Литмир - Электронная Библиотека
A
A

Эту технику я использовала в работе с Дэйвом, когда он только-только пришел в убойный, чтобы отработать умение замечать на месте преступления детали. Иногда вы даже не осознаете, что их видите.

Я попробовала воссоздать картинку по звукам.

— Комната три на три с половиной, окна выходят на юг, там автострада, собаки нет, это не жилой район, а скорее торговый, довольно дешевый…

— А запахи?

Я втянула носом воздух через повязку.
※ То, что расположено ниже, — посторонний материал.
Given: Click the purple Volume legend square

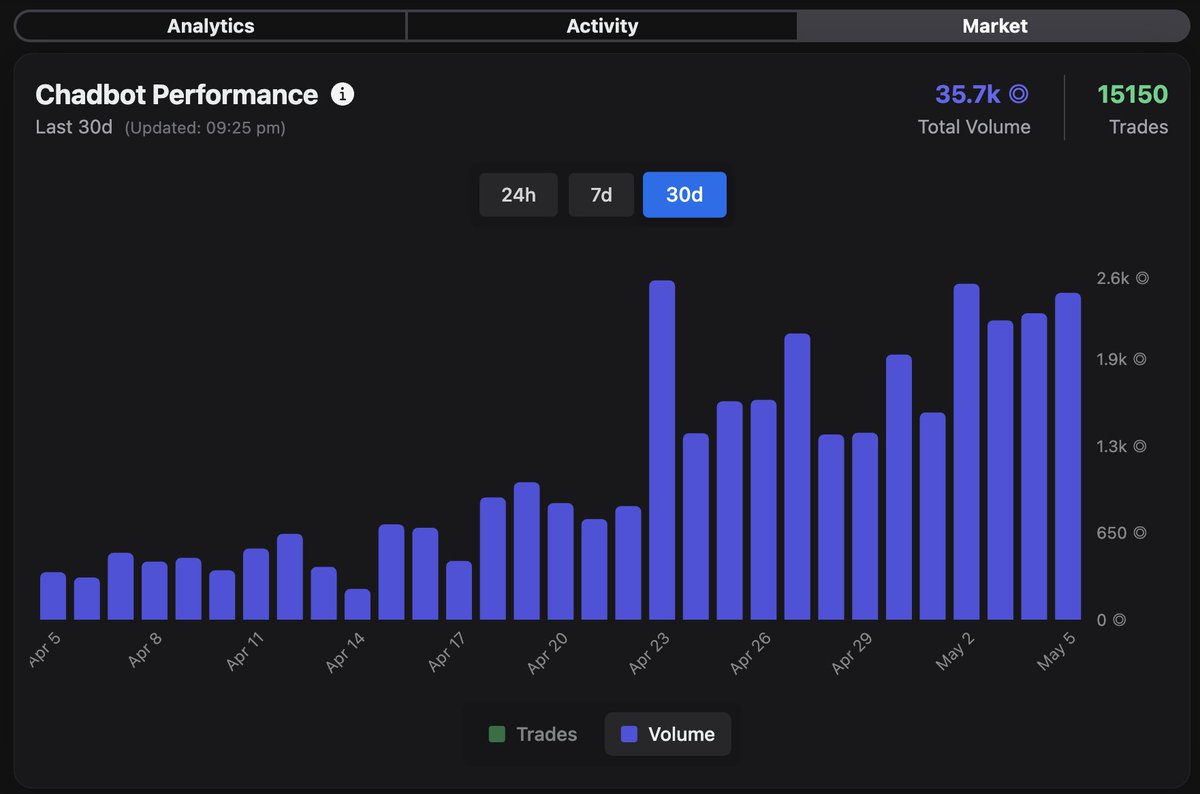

В воздухе витал какой-то еле различимый запах. Нет, это не цветы. Его сладость была едкой, как когда вы впервые вдыхаете воздух в помещении, где целые сутки пролежал труп.

— Я не знаю.

— Знаешь. Постарайся.

Я снова сделала вдох, пытаясь мысленно представить себе этот запах так, словно у него был цвет.

— Яркий, сильный.

— И?

— Это животный жир, — прошептала я. В запахе было что-то знакомое, но я не могла вспомнить.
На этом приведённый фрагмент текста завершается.